Festspielhaus, Bayreuth
July 25th, 2013
Daland - Franz-Josef Selig
Senta - Ricarda Merbeth
Erik - Tomislav Mužek
Mary - Christa Mayer
Der Steuermann - Benjamin Bruns
Der Holländer - Samuel Youn
Conductor - Christian Thielemann
Director - Jan Philipp Gloger
Sets - Christof Hetzer
Costumes - Karin Jud
Lighting - Urs Schönebaum
Video - Martin Eidenberger
Orchestra and chorus of the Bayreuth Festival
I didn't much like Jan Philipp Gloger's staging of Der fliegende Holländer when it premiered at the Bayreuth Festival last year.
I found his decision to update the action to the present merely gratuitous and it offered no new insights.
Casting the Dutchman as a snappily-suited businessman who makes his first appearance with a trolley suitcase and a Starbucks coffee in his hand was simply gimmicky.
Admittedly, the opening scene is visually impressive: Daland and the Steersman are adrift in a small dinghy in some gigantic super-computer.
But that is as strong as the production gets.
And it's all downhill from there.
OK, there are some nice touches: the spinning scene is a factory floor where the women pack portable electric fans. And Erik is the factory's handyman and a likeable loser.
But that's about it.
Gloger's "reinterpretation" might be acceptable in an ambitious opera house somewhere in the provinces, but worthy of Bayreuth's fabled Green Hill it certainly was not.

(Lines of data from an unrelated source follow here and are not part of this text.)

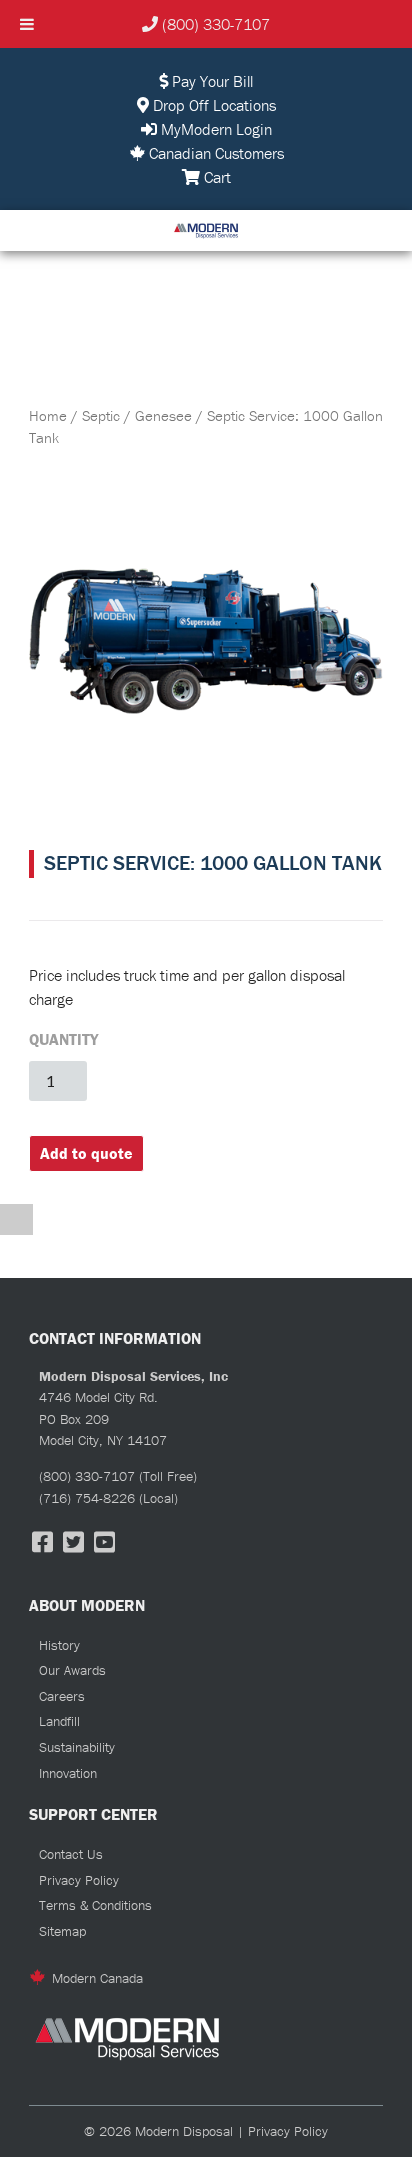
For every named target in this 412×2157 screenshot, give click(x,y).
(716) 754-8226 (87, 1498)
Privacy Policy (79, 1880)
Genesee (163, 415)
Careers (62, 1696)
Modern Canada (97, 1978)
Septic (101, 415)
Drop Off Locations (212, 105)
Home (48, 415)
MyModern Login (214, 129)
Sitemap (62, 1931)
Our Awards (72, 1670)
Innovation (68, 1773)
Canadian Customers (214, 153)
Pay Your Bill (210, 81)
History (59, 1645)
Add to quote (86, 1153)
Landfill (59, 1721)
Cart (215, 177)
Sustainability (77, 1747)
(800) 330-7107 (216, 24)
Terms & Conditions (95, 1905)
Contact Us (71, 1854)
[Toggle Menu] (27, 24)
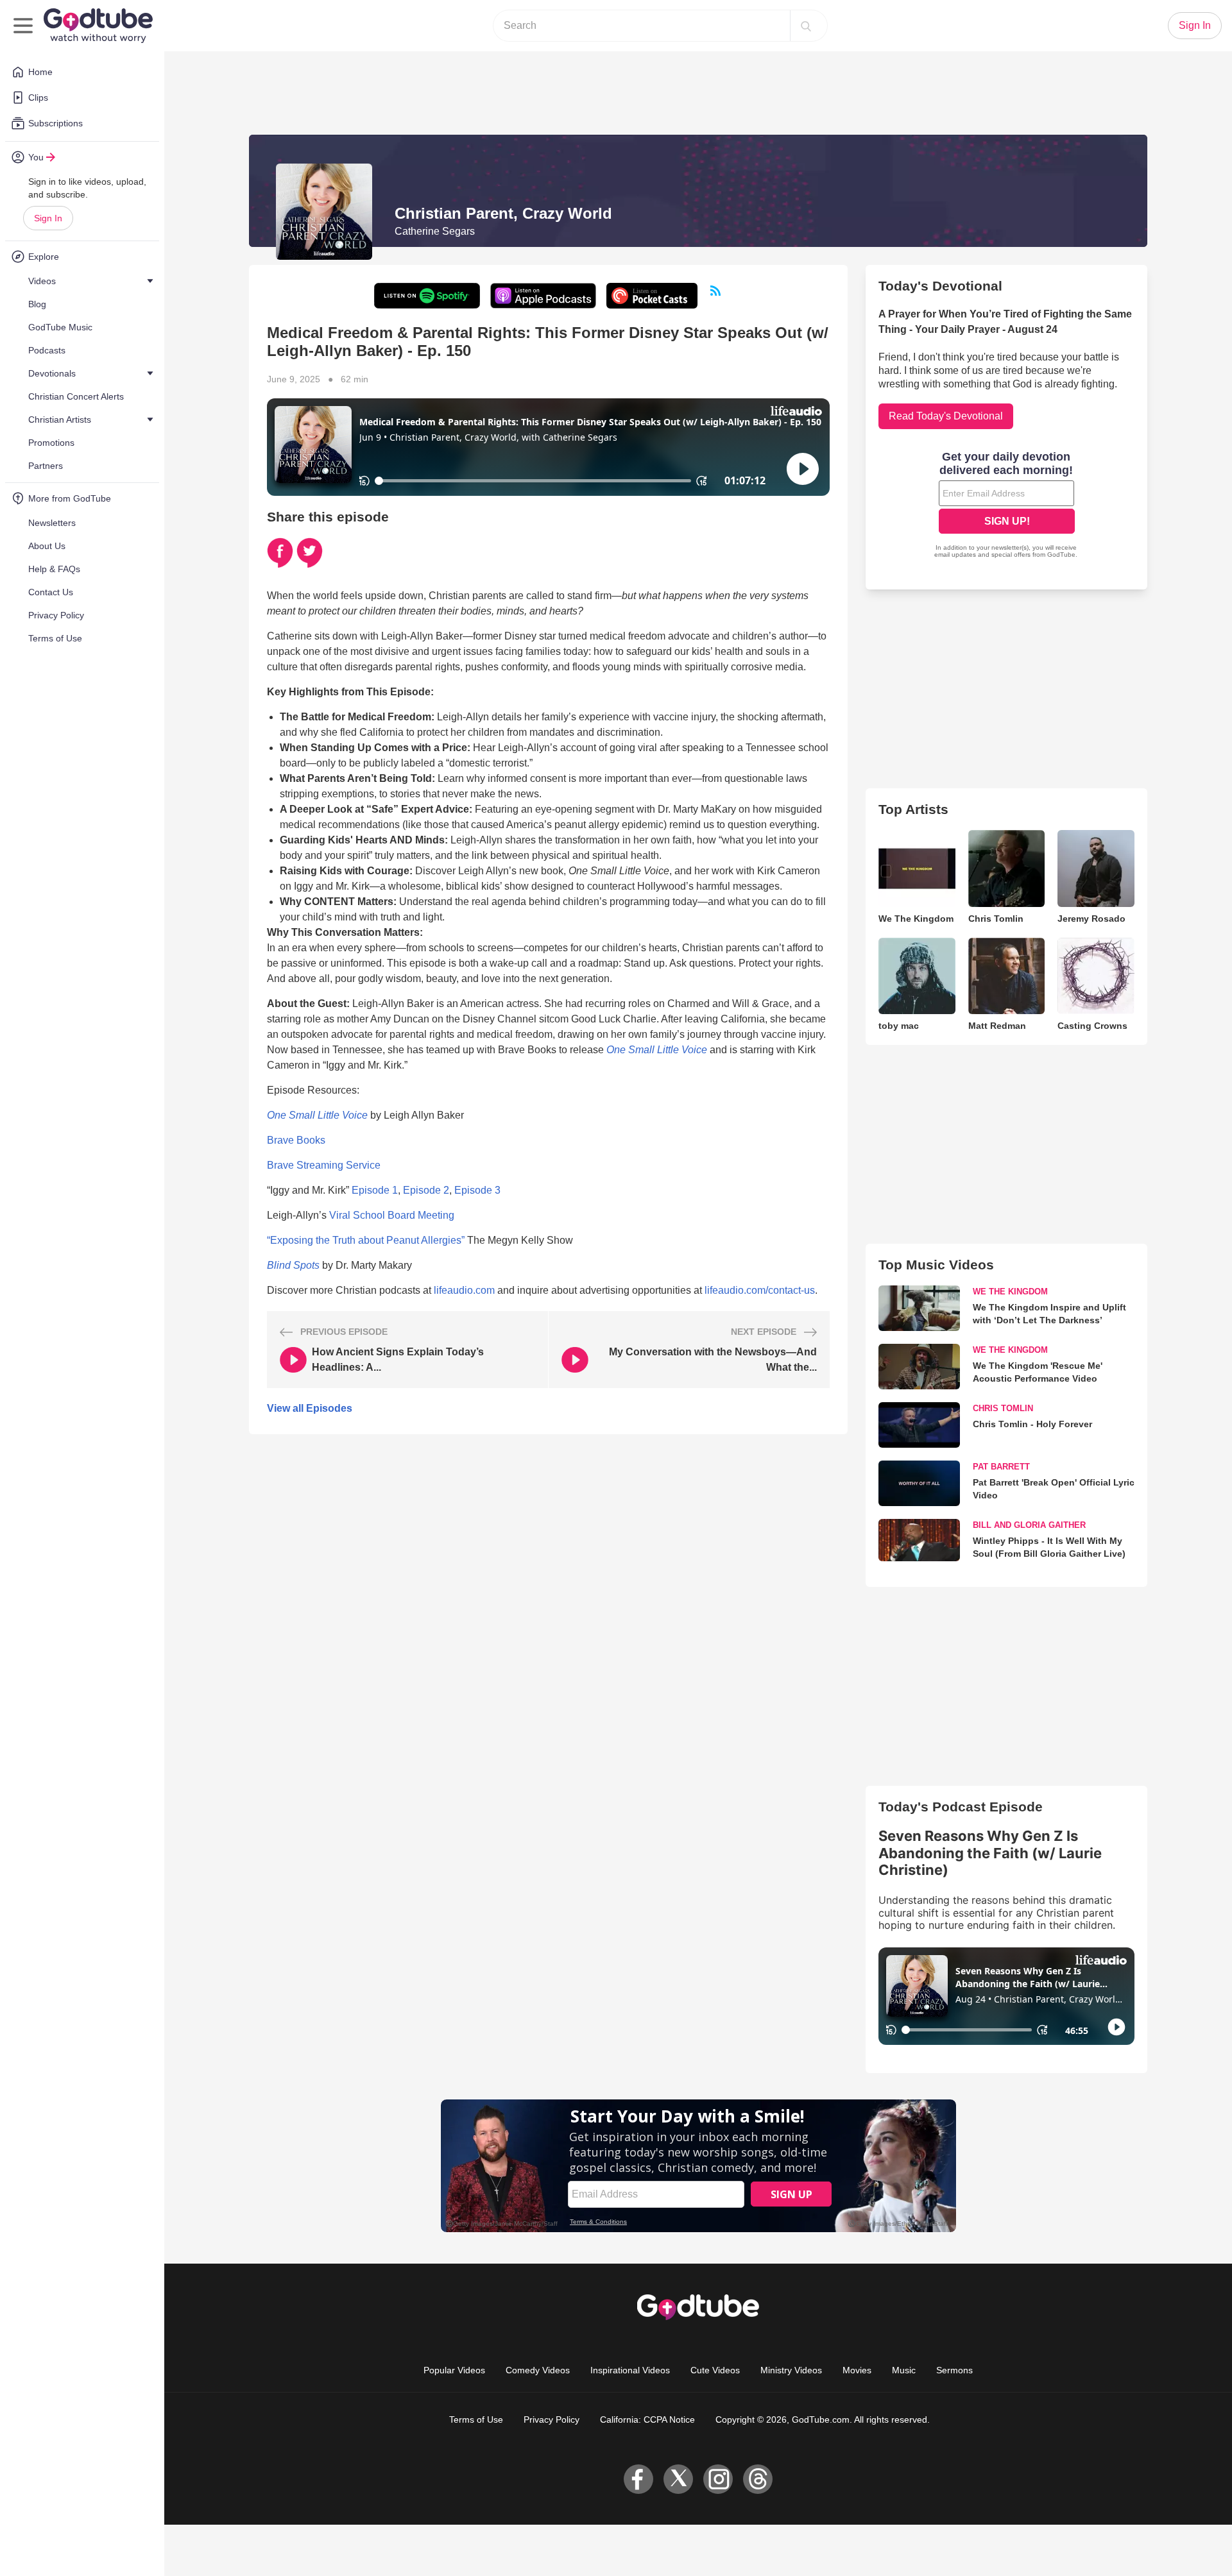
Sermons (954, 2370)
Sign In (48, 218)
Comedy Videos (538, 2370)
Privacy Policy (551, 2419)
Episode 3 (477, 1190)
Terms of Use (476, 2419)
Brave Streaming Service (324, 1165)
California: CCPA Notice (647, 2419)
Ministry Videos (791, 2370)
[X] (678, 2479)
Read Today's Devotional (946, 416)
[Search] (806, 25)
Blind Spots (293, 1265)
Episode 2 (426, 1190)
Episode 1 (375, 1190)
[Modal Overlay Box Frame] (1007, 506)
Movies (857, 2370)
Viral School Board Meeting (391, 1215)
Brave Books (296, 1140)
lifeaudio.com (464, 1290)
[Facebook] (638, 2479)
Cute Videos (715, 2370)
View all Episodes (309, 1408)
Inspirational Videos (630, 2370)
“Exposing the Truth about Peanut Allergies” (366, 1240)
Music (904, 2370)
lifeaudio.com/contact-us (760, 1290)
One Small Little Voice (656, 1049)
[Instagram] (718, 2479)
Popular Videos (454, 2370)
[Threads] (758, 2479)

For its first revival as opening night of the Bicentenary Bayreuth Festival, Gloger has added a few changes.
But they're primarily cosmetic -- Senta's dress is now black instead of red. And, artistic free spirit that she is, she splashes black paint on the cardboard sculpture she makes while the other factory girls sing their spinning song.
The model she makes isn't of the Dutchman's ship, either, as it was a year ago. But of the Dutchman himself, looking more than a little like an artwork by Stephan Balkenhol.
And the cardboard wings she pins on to become the Dutchman's "angel" were not the childish butterfly wings we saw last year, but larger more sinister black ones, turning her into some sort of Angel of Death.
Video projections have been added to, massive globs of black paint that dribble down the factory walls.
Maybe because I've now seen the production three times -- twice last year and once this year -- I found the storyline more coherent than on the first encounter.
The Dutchman is a businessman of limitless wealth, but suffering from existential ennui and the general emptiness of modern life, self-mutilating, bored by money and freely available sex.
Senta is the spoilt daughter of a factory owner who doesn't hesitate to pair her off with a wealthy suitor.
Nevertheless, Gloger's updating still comes across as a little trite and I left asking myself, "So what?".
Vocally, the evening was similarly unspectacular, and a long way short of festspielwürdig.
Last year's Senta, Adrianne Pieczonka, is in a completely different league to Ricarda Merbeth, who only ever sounded really comfortable in her middle range. And she has a distracting wobble.
Samuel Youn simply hasn't got the vocal clout needed for the Holländer, and his intonation was frequently off, as it had been last year, too.
Franz-Josef Selig was much more satisfactory as Daland.
But it was Tomislav Mužek as Erik and Benjamin Bruns as the Steersman who both really stood out.
Bruns' voice is light, but has a pleasant burnish to it, and his diction was always clear.
Mužek was suitably plaintive as the downtrodden Erik, a big bulky bear of a man.
It almost goes without saying in Bayreuth that it was Christian Thielemann who really stole the show.
The Dutchman, for him, is no "Sturm und Drang" piece and his orchestra never sounds brash or loud.
Every detail and dynamic is carefully and expertly shaded, but never exaggeratedly so.
It seems that Thielemann can never do wrong in Bayreuth, anyway, just as he can't in Vienna.
But he deservedly got the most rapturous reception at the end of the evening.